§ **What is required**:
Pick out each line in these entries that contains the string "computer".
━━━━
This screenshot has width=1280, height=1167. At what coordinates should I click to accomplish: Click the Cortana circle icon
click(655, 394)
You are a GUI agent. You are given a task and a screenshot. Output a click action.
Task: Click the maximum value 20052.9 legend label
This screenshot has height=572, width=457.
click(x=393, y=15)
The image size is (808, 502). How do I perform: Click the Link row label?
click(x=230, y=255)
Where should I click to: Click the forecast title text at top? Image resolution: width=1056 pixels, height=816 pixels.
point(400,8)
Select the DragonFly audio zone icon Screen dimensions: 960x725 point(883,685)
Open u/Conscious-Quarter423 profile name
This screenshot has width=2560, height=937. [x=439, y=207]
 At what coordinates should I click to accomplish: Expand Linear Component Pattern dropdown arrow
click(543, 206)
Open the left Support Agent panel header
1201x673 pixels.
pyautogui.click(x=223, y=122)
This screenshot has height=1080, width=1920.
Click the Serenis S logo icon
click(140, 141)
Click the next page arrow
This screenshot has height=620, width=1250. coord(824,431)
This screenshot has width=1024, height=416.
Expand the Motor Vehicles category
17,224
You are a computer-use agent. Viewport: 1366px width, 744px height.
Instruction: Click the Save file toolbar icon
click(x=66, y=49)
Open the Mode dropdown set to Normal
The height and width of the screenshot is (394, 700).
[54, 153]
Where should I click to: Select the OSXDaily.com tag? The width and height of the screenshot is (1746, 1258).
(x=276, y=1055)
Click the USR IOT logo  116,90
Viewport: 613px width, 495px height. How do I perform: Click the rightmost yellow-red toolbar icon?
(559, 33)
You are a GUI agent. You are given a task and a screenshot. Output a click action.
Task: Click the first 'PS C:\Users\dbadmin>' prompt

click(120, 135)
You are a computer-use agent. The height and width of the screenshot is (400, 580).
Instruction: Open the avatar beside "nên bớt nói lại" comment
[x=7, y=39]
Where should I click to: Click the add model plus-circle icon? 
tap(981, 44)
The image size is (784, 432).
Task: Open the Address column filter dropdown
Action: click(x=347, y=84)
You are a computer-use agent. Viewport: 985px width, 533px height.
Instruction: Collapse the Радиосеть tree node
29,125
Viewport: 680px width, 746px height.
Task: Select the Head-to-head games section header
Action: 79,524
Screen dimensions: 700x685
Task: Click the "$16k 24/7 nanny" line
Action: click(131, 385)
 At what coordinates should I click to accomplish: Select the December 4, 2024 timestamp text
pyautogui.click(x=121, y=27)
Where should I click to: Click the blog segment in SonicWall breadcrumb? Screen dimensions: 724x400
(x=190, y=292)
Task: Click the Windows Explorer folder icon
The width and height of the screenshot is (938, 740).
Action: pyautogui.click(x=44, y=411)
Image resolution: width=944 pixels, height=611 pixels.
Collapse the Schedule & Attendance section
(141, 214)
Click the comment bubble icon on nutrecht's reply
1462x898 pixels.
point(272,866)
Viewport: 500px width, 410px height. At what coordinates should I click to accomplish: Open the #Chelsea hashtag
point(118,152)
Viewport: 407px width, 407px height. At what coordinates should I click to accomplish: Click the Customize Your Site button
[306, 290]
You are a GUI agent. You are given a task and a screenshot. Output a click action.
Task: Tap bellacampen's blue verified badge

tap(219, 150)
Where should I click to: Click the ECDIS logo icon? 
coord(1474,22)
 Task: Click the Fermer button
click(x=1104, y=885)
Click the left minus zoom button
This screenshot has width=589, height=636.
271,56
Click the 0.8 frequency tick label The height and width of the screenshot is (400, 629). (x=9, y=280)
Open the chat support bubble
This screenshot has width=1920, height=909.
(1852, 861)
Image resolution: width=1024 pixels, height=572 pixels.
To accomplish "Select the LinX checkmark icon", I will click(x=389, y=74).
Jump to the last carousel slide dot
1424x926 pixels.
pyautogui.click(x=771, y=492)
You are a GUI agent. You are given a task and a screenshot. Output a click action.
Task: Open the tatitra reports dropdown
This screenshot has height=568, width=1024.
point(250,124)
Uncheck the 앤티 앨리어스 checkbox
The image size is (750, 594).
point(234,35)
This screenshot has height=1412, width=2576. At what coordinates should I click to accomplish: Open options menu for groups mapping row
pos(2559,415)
━━━━
§ **Completed exercise**:
You are a computer-use agent. Viewport: 1366px width, 744px height.
You are a computer-use agent. The height and width of the screenshot is (400, 580).
You are a computer-use agent. Viewport: 985px width, 533px height.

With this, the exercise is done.